Print every record below exactly, minus the pictures.

··· EXCERPTED RECORDS

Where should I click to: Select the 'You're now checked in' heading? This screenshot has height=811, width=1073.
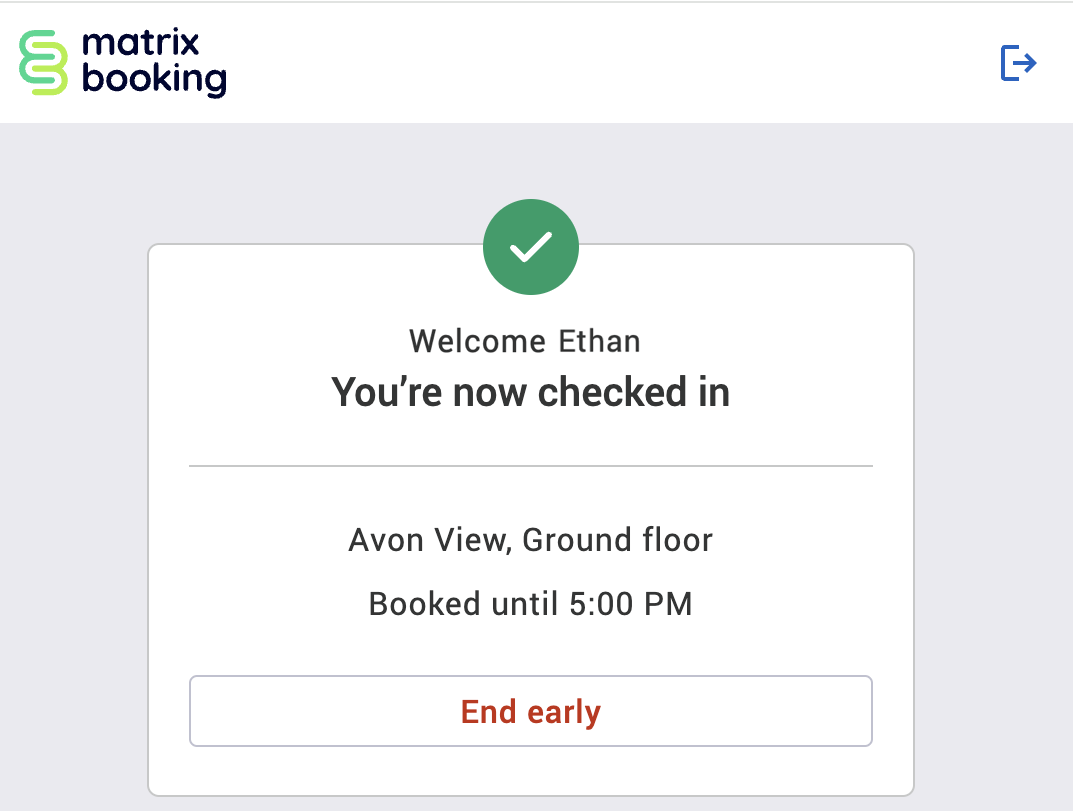pos(531,392)
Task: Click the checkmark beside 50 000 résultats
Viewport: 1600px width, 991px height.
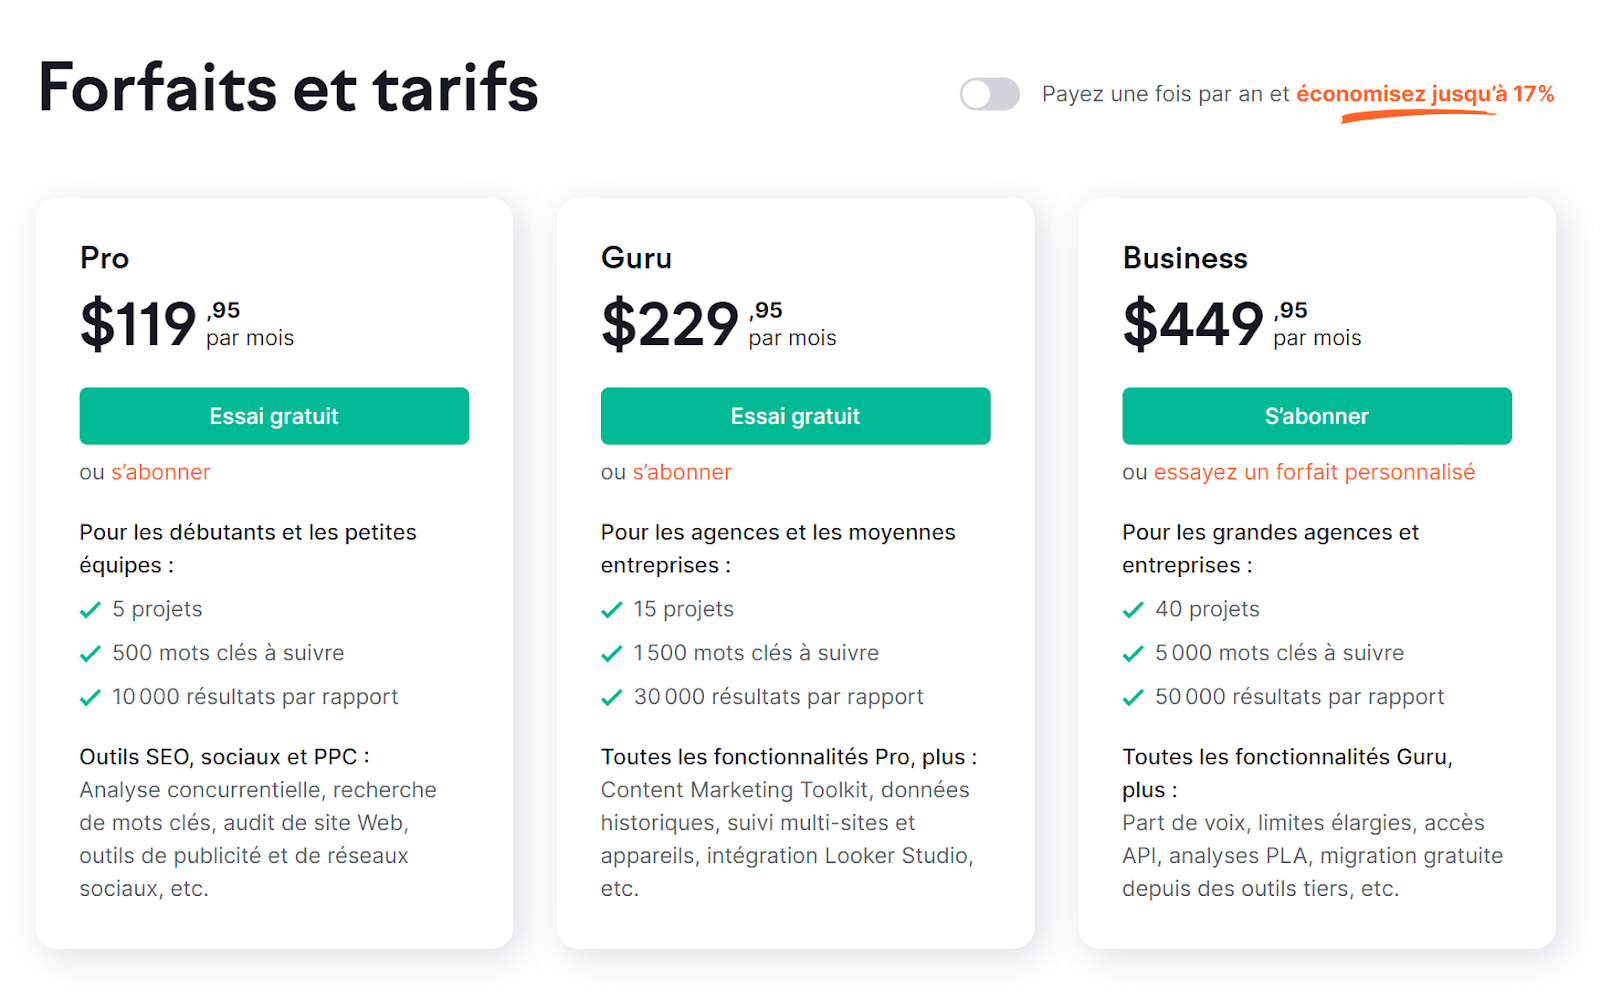Action: coord(1132,698)
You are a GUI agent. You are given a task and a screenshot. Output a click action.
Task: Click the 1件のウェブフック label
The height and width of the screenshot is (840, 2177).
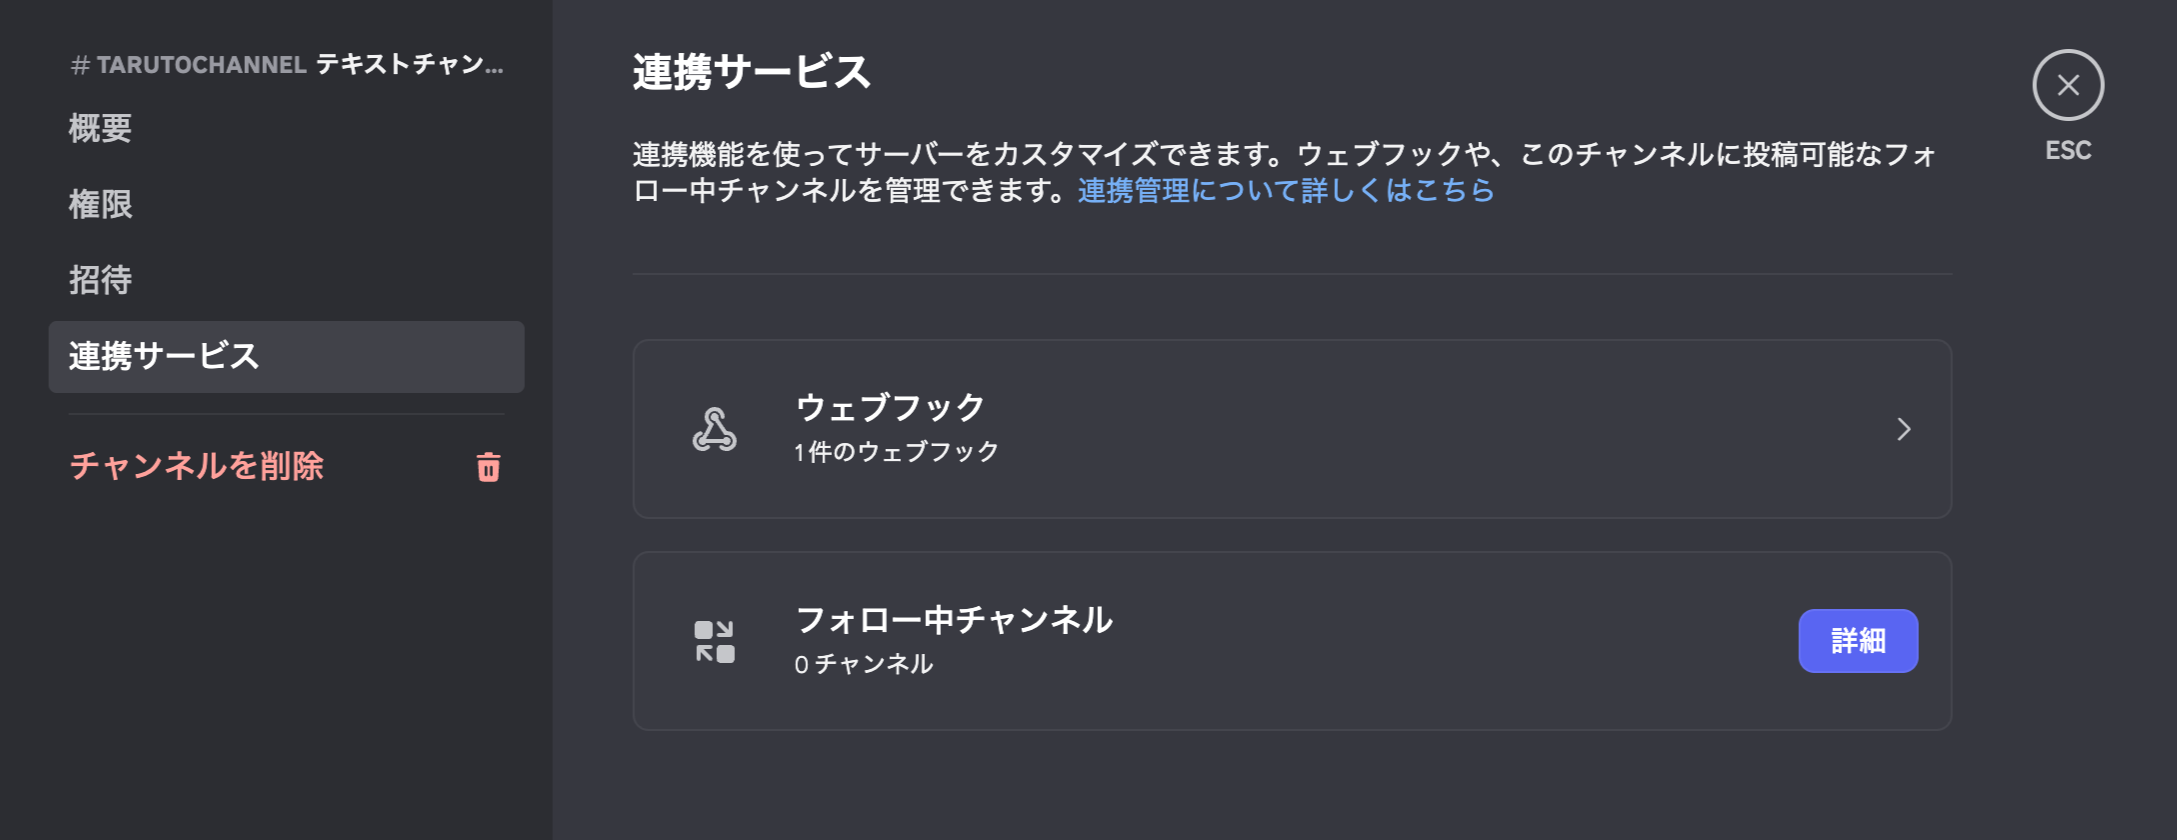point(894,450)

······

WRITTEN RESPONSE –
Where should I click to: Select the 'You're now checked in' heading? This screenshot has height=811, width=1073.
pos(531,392)
Task: Click the checkmark beside 50 000 résultats
Viewport: 1600px width, 991px height.
Action: coord(1132,698)
You are a GUI agent. You are given a task and a screenshot. Output a click action.
Task: Click the 1件のウェブフック label
The height and width of the screenshot is (840, 2177).
point(894,450)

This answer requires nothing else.